___ RECORDS SHOWN ___

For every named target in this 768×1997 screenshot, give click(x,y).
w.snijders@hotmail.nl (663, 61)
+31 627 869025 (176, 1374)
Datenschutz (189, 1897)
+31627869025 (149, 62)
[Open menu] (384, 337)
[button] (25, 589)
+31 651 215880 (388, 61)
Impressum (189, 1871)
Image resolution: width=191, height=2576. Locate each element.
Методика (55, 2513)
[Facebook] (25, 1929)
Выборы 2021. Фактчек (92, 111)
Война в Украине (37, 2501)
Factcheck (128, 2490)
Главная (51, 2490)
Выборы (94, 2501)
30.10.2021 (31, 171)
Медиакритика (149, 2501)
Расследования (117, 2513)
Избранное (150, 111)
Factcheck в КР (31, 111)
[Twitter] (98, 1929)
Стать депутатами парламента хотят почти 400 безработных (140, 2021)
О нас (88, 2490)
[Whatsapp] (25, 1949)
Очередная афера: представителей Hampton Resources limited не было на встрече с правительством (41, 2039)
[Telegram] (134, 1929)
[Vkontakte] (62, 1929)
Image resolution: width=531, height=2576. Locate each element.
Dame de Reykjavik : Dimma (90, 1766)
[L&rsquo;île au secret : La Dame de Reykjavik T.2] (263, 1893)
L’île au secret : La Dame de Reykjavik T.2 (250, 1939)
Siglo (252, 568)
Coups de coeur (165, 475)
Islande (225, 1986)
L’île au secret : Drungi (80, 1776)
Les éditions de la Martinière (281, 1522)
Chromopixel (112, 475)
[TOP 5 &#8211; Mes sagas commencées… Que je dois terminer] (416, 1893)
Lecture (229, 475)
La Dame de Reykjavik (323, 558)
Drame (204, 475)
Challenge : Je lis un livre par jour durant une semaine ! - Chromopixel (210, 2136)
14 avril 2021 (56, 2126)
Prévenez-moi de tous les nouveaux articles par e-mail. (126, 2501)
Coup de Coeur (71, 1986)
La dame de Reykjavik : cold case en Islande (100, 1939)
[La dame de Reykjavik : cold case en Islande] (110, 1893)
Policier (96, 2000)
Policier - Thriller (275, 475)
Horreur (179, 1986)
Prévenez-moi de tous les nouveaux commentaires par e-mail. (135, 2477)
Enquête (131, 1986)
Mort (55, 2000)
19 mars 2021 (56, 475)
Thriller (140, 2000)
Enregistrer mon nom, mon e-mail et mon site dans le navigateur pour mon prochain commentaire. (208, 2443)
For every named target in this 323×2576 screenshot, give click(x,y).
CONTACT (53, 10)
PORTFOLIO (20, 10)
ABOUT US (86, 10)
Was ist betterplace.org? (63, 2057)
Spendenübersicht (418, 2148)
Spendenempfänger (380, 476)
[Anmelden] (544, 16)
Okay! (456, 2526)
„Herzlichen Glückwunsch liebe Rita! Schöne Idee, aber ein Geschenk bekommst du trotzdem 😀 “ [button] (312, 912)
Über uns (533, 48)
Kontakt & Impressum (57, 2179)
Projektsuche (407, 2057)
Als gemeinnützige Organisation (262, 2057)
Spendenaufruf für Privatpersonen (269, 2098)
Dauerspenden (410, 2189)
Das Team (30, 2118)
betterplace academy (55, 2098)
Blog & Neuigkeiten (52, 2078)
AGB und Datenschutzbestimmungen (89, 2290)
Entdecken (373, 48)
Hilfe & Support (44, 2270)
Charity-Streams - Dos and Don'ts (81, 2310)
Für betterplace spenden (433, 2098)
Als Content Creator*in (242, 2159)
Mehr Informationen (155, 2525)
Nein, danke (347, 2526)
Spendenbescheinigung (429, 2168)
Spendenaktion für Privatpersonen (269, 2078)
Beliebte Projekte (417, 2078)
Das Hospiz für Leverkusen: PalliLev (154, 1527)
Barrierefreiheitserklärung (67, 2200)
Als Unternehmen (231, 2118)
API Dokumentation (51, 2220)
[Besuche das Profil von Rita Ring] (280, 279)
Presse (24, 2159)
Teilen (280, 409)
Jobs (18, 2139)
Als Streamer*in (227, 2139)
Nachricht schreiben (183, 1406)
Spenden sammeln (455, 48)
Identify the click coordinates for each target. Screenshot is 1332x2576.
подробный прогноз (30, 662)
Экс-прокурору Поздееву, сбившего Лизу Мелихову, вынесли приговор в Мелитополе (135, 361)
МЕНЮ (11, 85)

___

Repeat, exactly as they stand above, the lines from the line with "[TOP 5 &#8211;" to the line with "Thriller (140, 2000)", both lines included.

[TOP 5 &#8211; Mes sagas commencées… Que je dois terminer] (416, 1893)
Lecture (229, 475)
La Dame de Reykjavik (323, 558)
Drame (204, 475)
Challenge : Je lis un livre par jour durant une semaine ! - Chromopixel (210, 2136)
14 avril 2021 (56, 2126)
Prévenez-moi de tous les nouveaux articles par e-mail. (126, 2501)
Coup de Coeur (71, 1986)
La dame de Reykjavik : cold case en Islande (100, 1939)
[La dame de Reykjavik : cold case en Islande] (110, 1893)
Policier (96, 2000)
Policier - Thriller (275, 475)
Horreur (179, 1986)
Prévenez-moi de tous les nouveaux commentaires par e-mail. (135, 2477)
Enquête (131, 1986)
Mort (55, 2000)
19 mars 2021 (56, 475)
Thriller (140, 2000)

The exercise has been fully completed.